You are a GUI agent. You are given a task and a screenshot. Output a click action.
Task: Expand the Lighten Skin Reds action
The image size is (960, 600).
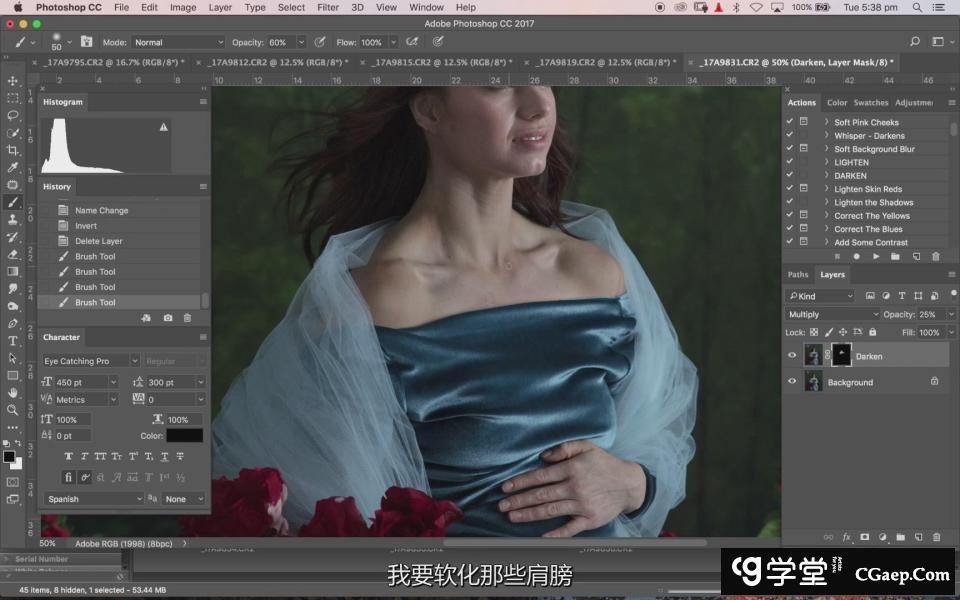pyautogui.click(x=826, y=189)
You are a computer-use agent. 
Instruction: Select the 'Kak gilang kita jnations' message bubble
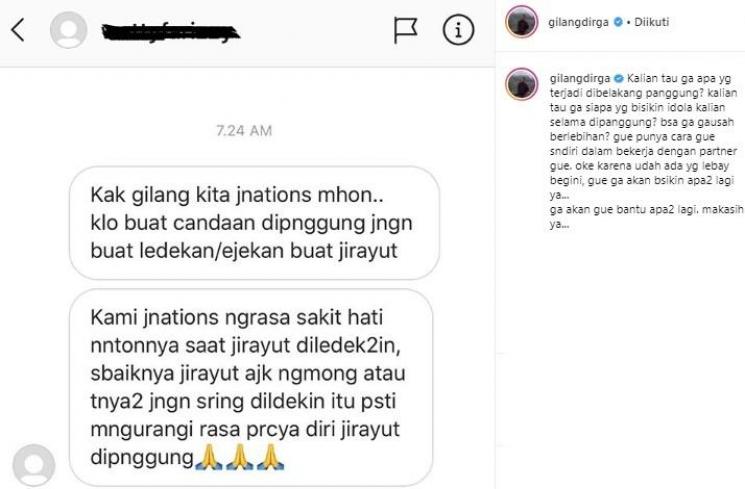pyautogui.click(x=254, y=223)
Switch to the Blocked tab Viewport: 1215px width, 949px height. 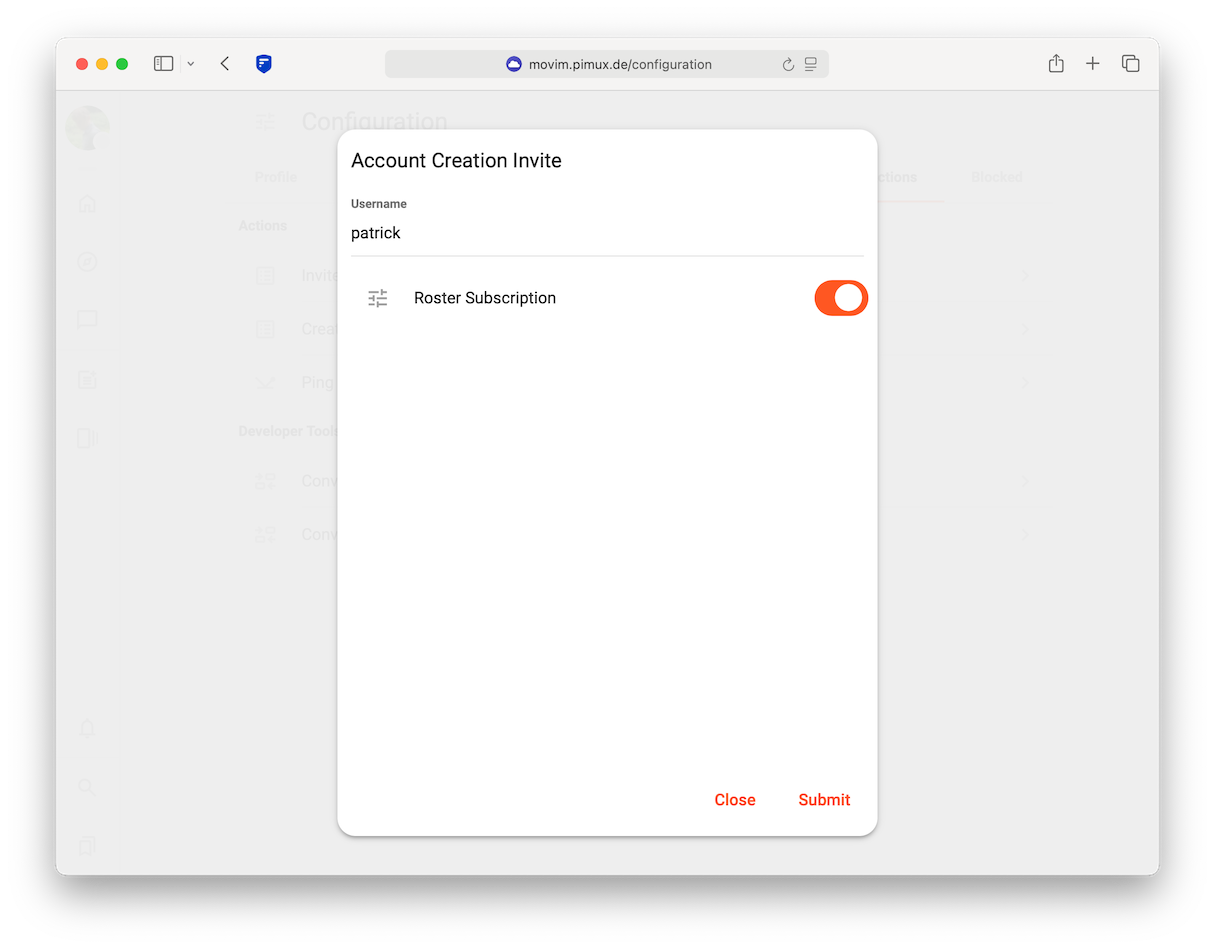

####

§ INSTRUCTION
Swap "message bubble" for "chat bubble" in the lines of the listing running from the one containing "You are a computer-use agent." through the end of the listing, inclusive, and give those lines again with nothing else changed. Leave the pictures out of your answer.

§ ANSWER TO THE PROBLEM
You are a computer-use agent. 
Instruction: Select the 'Kak gilang kita jnations' chat bubble
pyautogui.click(x=254, y=223)
Switch to the Blocked tab Viewport: 1215px width, 949px height. 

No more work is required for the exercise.